Pour Nana Nwachukwu, avocate et activiste, ce bloquage des partis s’est intensifié avec l’abaissement de l’âge limite de 35 à 30 ans pour les législatives.
« Les conséquences ce sont que les jeunes candidats ont été harcelés, intimidés » pour qu’ils se retirent au profit « du vieux gang au pouvoir », explique-t-elle.
– Coquilles vides –
Beaucoup de candidats font face à des menaces, les forçant à s’engager dans des partis mineurs, où il y a très peu de ressources financières et où il est facile « d’acheter » les convictions de chacun.
Donald Duke (ancien gouverneur) et Oby Ezekwesili (ancienne ministre de l’Education), deux candidats mineurs à la présidentielle mais qui conservent une place confortable sur la scène politique du pays, ont été lâchés par leur parti à quelques semaines du scrutin.

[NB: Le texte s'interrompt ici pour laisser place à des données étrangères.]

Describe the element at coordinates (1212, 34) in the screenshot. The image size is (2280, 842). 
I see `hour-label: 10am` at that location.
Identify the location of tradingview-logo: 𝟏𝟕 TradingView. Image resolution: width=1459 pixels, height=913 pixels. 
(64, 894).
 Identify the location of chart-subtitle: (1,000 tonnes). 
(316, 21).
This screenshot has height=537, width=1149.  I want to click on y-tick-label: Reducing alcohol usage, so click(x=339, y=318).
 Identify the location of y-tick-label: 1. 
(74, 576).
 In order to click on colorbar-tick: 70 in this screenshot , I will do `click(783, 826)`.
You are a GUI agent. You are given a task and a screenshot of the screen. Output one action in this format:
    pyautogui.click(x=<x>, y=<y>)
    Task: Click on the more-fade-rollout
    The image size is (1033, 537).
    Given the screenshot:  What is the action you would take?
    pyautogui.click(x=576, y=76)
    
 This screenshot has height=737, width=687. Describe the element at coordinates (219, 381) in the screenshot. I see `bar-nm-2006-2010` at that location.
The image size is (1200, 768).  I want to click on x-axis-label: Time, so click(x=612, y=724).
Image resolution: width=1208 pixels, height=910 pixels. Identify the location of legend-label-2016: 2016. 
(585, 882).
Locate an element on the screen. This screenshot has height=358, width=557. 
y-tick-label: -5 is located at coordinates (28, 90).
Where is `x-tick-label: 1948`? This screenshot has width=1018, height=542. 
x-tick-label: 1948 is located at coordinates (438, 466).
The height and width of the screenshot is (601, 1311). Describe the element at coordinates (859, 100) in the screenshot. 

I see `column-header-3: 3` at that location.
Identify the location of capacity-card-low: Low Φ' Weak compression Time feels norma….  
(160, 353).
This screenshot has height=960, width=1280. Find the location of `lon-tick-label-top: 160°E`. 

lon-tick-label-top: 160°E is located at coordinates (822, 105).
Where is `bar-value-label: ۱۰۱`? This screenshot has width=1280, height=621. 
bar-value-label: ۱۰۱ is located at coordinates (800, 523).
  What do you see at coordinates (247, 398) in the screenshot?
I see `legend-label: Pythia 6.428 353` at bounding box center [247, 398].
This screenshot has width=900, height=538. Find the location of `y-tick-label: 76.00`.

Ses membres ont finalement décidé de se rallier au parti au pouvoir, laissant les candidats à la tête d’une coquille vide.
A l’échelle locale, les politiciens ont leurs « petites mains », des groupes de jeunes criminels pour faire le sale boulot.
« Ils ont cassé le pare-brise de ma voiture, vandalisé mon bureau, cassé mon matériel, franchement, c’est pas facile », témoigne Zainab Yusuf.
Les jeunes, pour beaucoup au chômage et facilement manipulables, attendent les périodes électorales pour se faire de l’argent.
Sans surprise, et comme partout, c’est l’argent qui contrôle et dicte la scène politique au Nigeria. Mais dans un pays gangréné par la corruption, ce lieu commun prend encore plus de sens.
– Millions de dollars –
Les campagnes électorales drainent des dizaines de millions de dollars en « cadeaux » pour ses soutiens, en nourriture distribuée aux supporters lors des meetings, ou en posters qui apparaissent par centaines sur tous les axes des villes.
A titre indicatif le candidat malheureux à la primaire des législatives de l’Etat d’Ogun avait déjà dépensé 40 millions de nairas (près de 100.000 euros) pour sa campagne ratée.
Au Nigeria, où tout, absolument tout se monnaye, il faut même payer les médias locaux pour espérer une place dans les journaux ou un temps de radio.
Il faut payer également ses propres observateurs dans les bureaux de vote pour être sur que les votes se déroulent dans des conditions équitables. Et, très souvent, payer l’électeur en échange de son bulletin.
La jeune Zainab Yusuf espère qu’elle arrivera à conquérir les coeurs des électeurs autrement. « Les grands partis dépensent des millions mais nous, nous voulons rester proches des préoccupations des gens ».
Malheureusement, au Nigeria, où 87 millions de personnes vivent sous le seuil de l’extrême pauvreté, la principale préoccupation pour l’immense majorité reste de pouvoir se nourrir.